December 5, 2016
Surrogate modeling to predict thermodynamic parameters
Accurate calculation of the solvation parameters of organic molecules is a long-standing challenge in computational chemistry and is important in many aspects of research in the pharmaceutical and agrochemical industries. For example, many of the pharmacokinetic properties of potential drug molecules are defined by their solvation and acid-base behavior, which can be estimated from their hydration free energies.
Existing computational methods for prediction of molecular solvation parameters can be roughly classified into two general classes: 'bottom up' and 'top down' methods. The first category of methods uses a molecular-scale physical-chemical model to describe the process of molecular solvation at some level of approximation. Methods in the second category are based on statistical analysis of quantitative structure–property relationships (QSPR) and make no a priory assumptions about physical-chemical phenomena behind the established. Both strategies have their own advantages and disadvantages.

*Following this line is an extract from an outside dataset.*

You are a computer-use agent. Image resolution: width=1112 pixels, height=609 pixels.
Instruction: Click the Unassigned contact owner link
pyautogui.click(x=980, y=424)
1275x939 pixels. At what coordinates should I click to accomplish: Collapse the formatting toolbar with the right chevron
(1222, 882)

Molecular modeling methods offer useful insights into the mechanisms of molecular solvation and (in average) are more accurate than QSPR methods. However, at the same time they are much more computationally expensive and due to the large costs associated with modeling of large complex molecular systems have a limited number of applications in a large-scale computational screening of molecular databases. From another side, QSPR methods offer computationally inexpensive ways to predict molecular solvation parameters.

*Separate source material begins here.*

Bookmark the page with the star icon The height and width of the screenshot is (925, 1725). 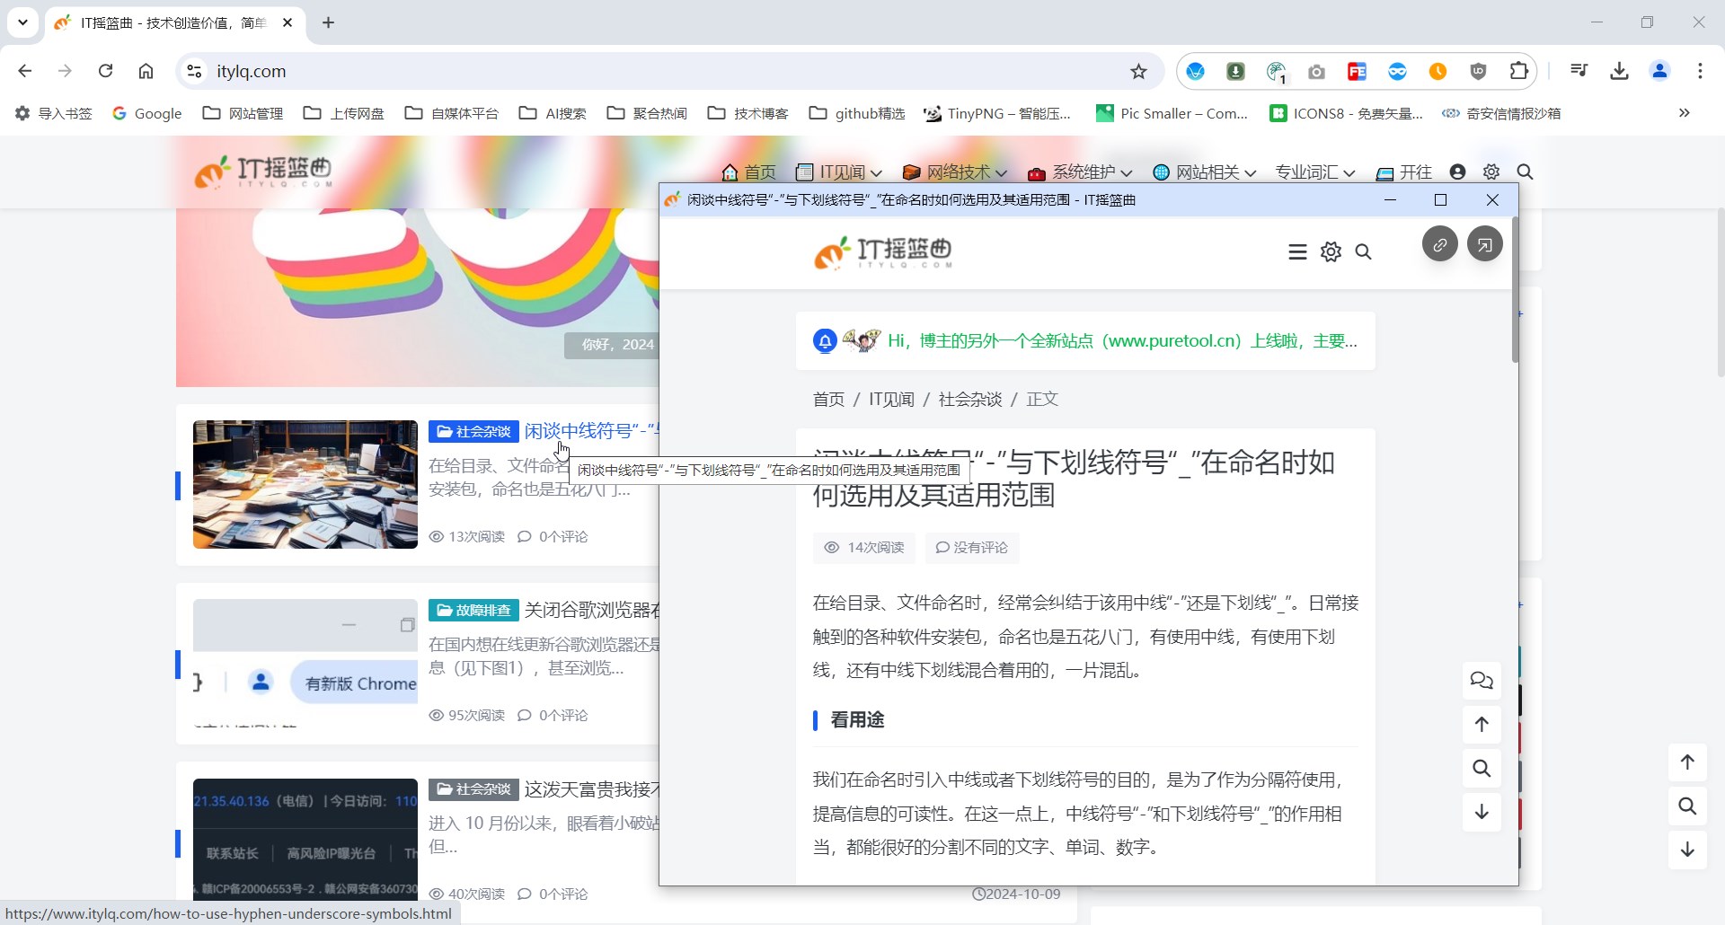(1137, 71)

Using of modern methods of statistical analysis one could technically apply them for establishing complex non-linear relationships in large complex molecular (bio) systems. However, there is no proper physical-chemical solvation model behind these methods. Therefore, quite often it is difficult to interpret results obtained by these methods. Also, QSPR-derived models are often sensitive to the composition of the training and test sets. Quite often parameters of a QSPR model that describes well properties of molecules from one chemical class are not transferrable to another chemical class.
The main purposes of this study were to generalize previously proposed approach, based on linear regression, using smart pSeven Core surrogate modeling techniques, develop its statistical analysis part and to expand its area of applications. To achieve these goals we performed a thorough investigation of the performance of different methods of statistical analysis on the quality of predictions.
We focus on the prediction of two important thermodynamic parameters – hydration free energy and logarithm of the octanol-water partition coefficient (for normal pH). These parameters are of fundamental interest in several areas of solution chemistry, pharmacology and environmental sciences.
Using pSeven Core we obtain a surrogate model that provides better prediction quality than common approaches. Model preserves its predictive power for a wide range of molecules. Time to obtain one accurate prediction of the thermodynamic parameter was reduced from one month (time to carry out an experiment) to several hours.